[[ Dataset content, beginning ]]

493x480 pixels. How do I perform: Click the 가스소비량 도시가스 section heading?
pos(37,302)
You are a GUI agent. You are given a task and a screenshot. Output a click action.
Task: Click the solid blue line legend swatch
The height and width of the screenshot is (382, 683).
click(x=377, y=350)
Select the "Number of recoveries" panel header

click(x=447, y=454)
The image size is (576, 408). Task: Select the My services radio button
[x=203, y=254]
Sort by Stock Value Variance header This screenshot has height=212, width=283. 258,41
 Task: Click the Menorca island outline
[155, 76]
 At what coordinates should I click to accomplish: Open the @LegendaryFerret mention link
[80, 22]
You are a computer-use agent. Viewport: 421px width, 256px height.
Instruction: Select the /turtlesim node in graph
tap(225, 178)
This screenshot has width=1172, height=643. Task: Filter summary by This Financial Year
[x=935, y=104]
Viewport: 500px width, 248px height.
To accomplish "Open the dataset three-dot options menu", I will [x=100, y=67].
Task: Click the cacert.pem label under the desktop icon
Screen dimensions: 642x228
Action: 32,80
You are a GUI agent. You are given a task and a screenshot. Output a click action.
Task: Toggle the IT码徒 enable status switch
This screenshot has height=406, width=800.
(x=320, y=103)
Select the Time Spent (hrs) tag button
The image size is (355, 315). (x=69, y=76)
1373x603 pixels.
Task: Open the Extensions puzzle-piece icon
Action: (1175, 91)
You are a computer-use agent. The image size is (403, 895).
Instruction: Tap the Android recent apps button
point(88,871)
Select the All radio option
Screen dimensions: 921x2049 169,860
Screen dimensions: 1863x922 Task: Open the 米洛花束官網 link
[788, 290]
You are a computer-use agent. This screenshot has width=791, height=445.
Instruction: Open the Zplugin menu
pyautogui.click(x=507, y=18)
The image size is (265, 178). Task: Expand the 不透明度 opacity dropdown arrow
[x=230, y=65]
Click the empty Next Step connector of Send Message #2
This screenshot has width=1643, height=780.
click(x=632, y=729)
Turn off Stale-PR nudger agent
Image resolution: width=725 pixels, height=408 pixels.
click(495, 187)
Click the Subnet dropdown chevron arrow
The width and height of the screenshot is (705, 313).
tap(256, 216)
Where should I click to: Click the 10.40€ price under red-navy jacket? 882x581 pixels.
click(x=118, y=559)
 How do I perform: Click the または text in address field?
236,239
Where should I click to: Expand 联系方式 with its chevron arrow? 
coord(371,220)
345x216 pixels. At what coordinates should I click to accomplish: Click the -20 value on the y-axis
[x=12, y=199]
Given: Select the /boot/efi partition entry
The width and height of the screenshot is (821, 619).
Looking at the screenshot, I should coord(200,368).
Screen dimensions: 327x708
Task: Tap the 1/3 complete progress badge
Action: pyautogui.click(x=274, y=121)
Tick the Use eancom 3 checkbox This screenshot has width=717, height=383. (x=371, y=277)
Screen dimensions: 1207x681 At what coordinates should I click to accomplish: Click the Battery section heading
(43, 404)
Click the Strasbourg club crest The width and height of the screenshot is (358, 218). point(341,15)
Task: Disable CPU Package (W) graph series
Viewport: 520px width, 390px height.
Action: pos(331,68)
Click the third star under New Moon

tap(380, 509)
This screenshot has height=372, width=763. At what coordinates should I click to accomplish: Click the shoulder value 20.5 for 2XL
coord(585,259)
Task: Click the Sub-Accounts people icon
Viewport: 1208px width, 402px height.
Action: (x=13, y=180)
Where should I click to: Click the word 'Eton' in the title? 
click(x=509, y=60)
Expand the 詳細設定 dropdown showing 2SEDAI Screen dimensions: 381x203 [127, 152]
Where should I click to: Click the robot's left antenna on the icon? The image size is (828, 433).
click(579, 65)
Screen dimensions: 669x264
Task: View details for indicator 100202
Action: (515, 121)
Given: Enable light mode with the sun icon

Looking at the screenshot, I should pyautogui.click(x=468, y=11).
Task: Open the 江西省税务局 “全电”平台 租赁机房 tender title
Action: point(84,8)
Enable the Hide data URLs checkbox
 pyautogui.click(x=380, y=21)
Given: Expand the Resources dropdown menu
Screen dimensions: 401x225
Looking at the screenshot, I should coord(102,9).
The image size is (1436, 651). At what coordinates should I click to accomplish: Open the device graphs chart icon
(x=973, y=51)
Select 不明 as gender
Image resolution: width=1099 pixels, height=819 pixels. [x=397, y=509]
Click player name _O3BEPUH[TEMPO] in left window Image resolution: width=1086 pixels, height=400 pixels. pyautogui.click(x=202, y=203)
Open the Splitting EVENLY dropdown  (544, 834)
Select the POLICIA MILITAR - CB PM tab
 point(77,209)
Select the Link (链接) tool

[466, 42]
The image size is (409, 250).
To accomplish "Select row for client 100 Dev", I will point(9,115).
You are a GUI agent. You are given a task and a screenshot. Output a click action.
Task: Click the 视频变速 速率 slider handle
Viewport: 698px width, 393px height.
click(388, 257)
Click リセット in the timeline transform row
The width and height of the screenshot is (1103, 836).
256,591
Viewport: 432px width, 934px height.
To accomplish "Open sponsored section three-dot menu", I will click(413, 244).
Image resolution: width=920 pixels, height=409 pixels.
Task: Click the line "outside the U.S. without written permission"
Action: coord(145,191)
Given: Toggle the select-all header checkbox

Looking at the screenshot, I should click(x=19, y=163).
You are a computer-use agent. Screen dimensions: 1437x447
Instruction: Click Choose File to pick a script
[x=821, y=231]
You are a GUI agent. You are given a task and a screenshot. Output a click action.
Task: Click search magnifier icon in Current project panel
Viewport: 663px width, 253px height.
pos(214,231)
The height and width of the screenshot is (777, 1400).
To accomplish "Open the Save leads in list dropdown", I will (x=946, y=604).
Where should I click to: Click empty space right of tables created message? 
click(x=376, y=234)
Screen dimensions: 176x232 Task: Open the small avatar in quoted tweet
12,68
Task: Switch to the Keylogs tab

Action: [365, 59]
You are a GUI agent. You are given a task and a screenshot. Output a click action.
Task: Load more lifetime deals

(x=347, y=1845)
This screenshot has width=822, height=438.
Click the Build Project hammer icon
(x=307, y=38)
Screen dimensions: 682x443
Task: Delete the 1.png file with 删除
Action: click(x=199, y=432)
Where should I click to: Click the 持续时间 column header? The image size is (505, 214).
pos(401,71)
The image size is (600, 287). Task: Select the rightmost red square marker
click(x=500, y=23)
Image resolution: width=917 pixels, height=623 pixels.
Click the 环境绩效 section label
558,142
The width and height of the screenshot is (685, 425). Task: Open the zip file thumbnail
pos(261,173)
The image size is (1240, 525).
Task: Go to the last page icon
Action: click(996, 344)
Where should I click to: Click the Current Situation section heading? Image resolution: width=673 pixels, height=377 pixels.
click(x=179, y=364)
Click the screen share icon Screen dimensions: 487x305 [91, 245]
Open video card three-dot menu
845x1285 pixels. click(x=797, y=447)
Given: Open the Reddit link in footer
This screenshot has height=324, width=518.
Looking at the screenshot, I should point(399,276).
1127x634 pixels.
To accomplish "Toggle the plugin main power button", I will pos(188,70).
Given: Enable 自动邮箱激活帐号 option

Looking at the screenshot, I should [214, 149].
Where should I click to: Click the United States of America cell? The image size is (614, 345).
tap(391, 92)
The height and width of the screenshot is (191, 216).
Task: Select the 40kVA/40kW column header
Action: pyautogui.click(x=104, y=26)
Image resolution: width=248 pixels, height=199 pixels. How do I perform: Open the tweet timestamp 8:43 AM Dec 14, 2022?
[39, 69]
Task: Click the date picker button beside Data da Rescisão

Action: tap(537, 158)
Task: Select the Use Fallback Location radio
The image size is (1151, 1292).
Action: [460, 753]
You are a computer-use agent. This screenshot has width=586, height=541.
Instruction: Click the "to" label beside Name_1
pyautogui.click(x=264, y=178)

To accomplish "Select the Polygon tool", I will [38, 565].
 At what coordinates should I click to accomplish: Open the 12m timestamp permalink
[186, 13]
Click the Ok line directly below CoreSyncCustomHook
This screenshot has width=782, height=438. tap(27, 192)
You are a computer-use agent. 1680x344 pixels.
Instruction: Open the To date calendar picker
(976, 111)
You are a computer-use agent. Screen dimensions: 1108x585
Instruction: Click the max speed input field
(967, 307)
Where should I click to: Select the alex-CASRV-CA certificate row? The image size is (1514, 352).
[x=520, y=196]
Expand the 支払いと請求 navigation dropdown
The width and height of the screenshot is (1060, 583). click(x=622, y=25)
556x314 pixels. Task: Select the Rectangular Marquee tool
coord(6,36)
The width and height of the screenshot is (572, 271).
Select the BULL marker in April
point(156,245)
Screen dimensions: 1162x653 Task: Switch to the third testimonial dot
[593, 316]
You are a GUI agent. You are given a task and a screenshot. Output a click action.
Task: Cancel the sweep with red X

[[ Dataset content, end ]]

Check each line above for "computer" and return the ones that have it.

You are a computer-use agent. Viewport: 421px width, 256px height.
You are a computer-use agent. The image size is (403, 895).
You are a computer-use agent. This screenshot has width=791, height=445.
You are a computer-use agent. Screen dimensions: 1437x447
You are a computer-use agent. This screenshot has width=586, height=541.
You are a computer-use agent. 1680x344 pixels.
You are a computer-use agent. Screen dimensions: 1108x585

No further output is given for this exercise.